(Saved entries)
Segment Open

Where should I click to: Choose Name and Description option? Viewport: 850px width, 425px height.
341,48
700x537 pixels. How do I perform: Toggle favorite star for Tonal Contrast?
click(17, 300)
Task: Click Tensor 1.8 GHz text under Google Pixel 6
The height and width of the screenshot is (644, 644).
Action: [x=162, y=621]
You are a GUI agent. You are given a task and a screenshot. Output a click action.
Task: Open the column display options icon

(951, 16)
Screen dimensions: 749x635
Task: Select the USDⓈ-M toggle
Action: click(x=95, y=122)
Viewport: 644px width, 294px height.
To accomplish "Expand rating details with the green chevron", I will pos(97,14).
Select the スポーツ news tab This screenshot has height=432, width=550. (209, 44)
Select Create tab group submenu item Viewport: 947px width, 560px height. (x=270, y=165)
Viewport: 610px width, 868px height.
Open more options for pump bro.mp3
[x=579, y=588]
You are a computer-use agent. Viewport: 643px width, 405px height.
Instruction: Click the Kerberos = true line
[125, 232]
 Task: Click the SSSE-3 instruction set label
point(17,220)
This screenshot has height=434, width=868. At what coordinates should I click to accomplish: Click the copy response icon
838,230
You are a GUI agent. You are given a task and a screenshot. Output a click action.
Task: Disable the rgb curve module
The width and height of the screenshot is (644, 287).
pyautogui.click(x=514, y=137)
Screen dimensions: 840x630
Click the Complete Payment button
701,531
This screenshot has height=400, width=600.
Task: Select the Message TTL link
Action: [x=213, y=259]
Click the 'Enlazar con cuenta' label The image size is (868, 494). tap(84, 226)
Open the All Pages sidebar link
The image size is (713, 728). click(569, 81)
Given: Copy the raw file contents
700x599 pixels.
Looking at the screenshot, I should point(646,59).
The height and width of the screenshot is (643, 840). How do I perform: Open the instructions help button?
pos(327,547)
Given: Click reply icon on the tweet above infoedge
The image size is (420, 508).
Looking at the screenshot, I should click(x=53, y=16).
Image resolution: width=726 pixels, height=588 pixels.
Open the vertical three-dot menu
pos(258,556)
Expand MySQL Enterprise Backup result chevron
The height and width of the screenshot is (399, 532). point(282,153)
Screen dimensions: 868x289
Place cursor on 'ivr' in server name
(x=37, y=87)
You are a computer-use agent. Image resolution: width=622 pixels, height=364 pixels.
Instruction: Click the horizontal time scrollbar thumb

Segment Closed

WHAT THE EXERCISE ASKS -
What is needed is a full, exact copy of the records.

RESPONSE AREA -
Where should I click to: Choose Name and Description option? Viewport: 850px width, 425px height.
341,48
700x537 pixels. How do I perform: Toggle favorite star for Tonal Contrast?
click(17, 300)
Task: Click Tensor 1.8 GHz text under Google Pixel 6
The height and width of the screenshot is (644, 644).
Action: [x=162, y=621]
You are a GUI agent. You are given a task and a screenshot. Output a click action.
Task: Open the column display options icon

(951, 16)
Screen dimensions: 749x635
Task: Select the USDⓈ-M toggle
Action: click(x=95, y=122)
Viewport: 644px width, 294px height.
To accomplish "Expand rating details with the green chevron", I will pos(97,14).
Select the スポーツ news tab This screenshot has height=432, width=550. (209, 44)
Select Create tab group submenu item Viewport: 947px width, 560px height. (x=270, y=165)
Viewport: 610px width, 868px height.
Open more options for pump bro.mp3
[x=579, y=588]
You are a computer-use agent. Viewport: 643px width, 405px height.
Instruction: Click the Kerberos = true line
[125, 232]
 Task: Click the SSSE-3 instruction set label
point(17,220)
This screenshot has height=434, width=868. At what coordinates should I click to accomplish: Click the copy response icon
838,230
You are a GUI agent. You are given a task and a screenshot. Output a click action.
Task: Disable the rgb curve module
The width and height of the screenshot is (644, 287).
pyautogui.click(x=514, y=137)
Screen dimensions: 840x630
Click the Complete Payment button
701,531
This screenshot has height=400, width=600.
Task: Select the Message TTL link
Action: [x=213, y=259]
Click the 'Enlazar con cuenta' label The image size is (868, 494). tap(84, 226)
Open the All Pages sidebar link
The image size is (713, 728). click(569, 81)
Given: Copy the raw file contents
700x599 pixels.
Looking at the screenshot, I should point(646,59).
The height and width of the screenshot is (643, 840). How do I perform: Open the instructions help button?
pos(327,547)
Given: Click reply icon on the tweet above infoedge
The image size is (420, 508).
Looking at the screenshot, I should click(x=53, y=16).
Image resolution: width=726 pixels, height=588 pixels.
Open the vertical three-dot menu
pos(258,556)
Expand MySQL Enterprise Backup result chevron
The height and width of the screenshot is (399, 532). point(282,153)
Screen dimensions: 868x289
Place cursor on 'ivr' in server name
(x=37, y=87)
You are a computer-use agent. Image resolution: width=622 pixels, height=364 pixels.
Instruction: Click the horizontal time scrollbar thumb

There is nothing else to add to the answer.